Metastatic intracranial germinoma in children is rare, and optimal management remains controversial. While craniospinal irradiation (CSI) is the standard of care, concerns regarding long-term toxicity prompted interest in chemotherapy-based regimens and irradiation dose reduction. This study compares survival outcomes across treatment modalities and identifies prognostic factors in pediatric metastatic germinoma.

Methods

A retrospective, multi-institutional cohort analysis was conducted, including patients aged <21 years with metastatic germinoma diagnosed between 2000 and 2022. Overall survival (OS) and event-free survival (EFS) were evaluated by treatment modality.

Results

Ninety-two patients (71% male; median age 13.9 years) were included. Primary tumor locations were pineal (34%), bifocal (31%), suprasellar (22%), and other (13%). CSI was administered to 83% (n = 74), with 71% (n = 63/89) receiving 21–24 Gy. Neoadjuvant chemotherapy was used in 62% (n = 57) of cases. At end of therapy, 74% (n = 68) achieved complete response, 16% (n = 15) partial response, and 1% (n = 1) stable disease. All three patients who did not receive irradiation experienced disease progression and died. Median follow-up was 58.5 months (range 2–264). Ten-year OS and EFS were 93.9% and 91.5%, respectively. CSI was associated with superior EFS compared to non-CSI regimens (p = 0.0009).

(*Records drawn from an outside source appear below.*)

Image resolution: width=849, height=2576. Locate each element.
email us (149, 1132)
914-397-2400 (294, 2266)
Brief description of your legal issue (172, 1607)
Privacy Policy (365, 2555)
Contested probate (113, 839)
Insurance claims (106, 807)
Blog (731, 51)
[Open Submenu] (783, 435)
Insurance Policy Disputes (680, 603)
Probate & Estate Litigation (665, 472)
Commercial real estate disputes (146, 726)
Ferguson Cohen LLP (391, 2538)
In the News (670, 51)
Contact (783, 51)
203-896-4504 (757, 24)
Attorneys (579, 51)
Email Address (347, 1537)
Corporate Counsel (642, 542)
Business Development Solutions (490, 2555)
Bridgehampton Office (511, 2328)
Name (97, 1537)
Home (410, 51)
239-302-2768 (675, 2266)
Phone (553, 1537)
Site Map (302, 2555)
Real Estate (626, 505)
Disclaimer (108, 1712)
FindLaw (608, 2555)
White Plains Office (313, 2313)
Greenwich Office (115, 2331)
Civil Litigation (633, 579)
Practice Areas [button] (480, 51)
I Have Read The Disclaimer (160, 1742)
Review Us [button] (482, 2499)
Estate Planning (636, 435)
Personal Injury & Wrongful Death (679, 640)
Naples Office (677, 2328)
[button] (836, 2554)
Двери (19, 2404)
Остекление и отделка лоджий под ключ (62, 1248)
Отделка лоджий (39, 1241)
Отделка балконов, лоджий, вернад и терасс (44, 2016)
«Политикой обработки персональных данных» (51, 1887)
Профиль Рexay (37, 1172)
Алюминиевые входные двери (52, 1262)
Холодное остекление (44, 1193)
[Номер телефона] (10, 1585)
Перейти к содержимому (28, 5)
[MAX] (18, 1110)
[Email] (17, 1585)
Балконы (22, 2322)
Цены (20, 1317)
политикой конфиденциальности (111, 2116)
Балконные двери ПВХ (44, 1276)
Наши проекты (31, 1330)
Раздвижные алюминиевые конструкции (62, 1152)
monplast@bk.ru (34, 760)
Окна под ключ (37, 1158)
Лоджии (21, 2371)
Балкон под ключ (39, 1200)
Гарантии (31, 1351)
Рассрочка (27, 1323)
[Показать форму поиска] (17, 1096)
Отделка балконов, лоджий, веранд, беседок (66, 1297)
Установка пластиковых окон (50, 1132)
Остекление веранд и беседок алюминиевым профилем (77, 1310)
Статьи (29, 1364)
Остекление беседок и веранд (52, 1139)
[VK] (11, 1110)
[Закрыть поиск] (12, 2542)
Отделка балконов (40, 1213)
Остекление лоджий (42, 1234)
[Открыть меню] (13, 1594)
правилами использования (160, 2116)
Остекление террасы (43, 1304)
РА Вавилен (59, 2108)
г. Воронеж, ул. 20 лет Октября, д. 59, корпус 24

Primary tumor location emerged as an independent prognostic factor, with bifocal, pineal, and suprasellar sites associated with improved outcomes compared to tumors in atypical locations.

Conclusion

CSI remains the cornerstone of curative therapy for metastatic germinoma, conferring superior EFS compared to non-CSI regimens. Neoadjuvant chemotherapy alone is insufficient but may enable safe CSI dose reduction. Prospective studies are needed to refine risk stratification and minimize long-term toxicity.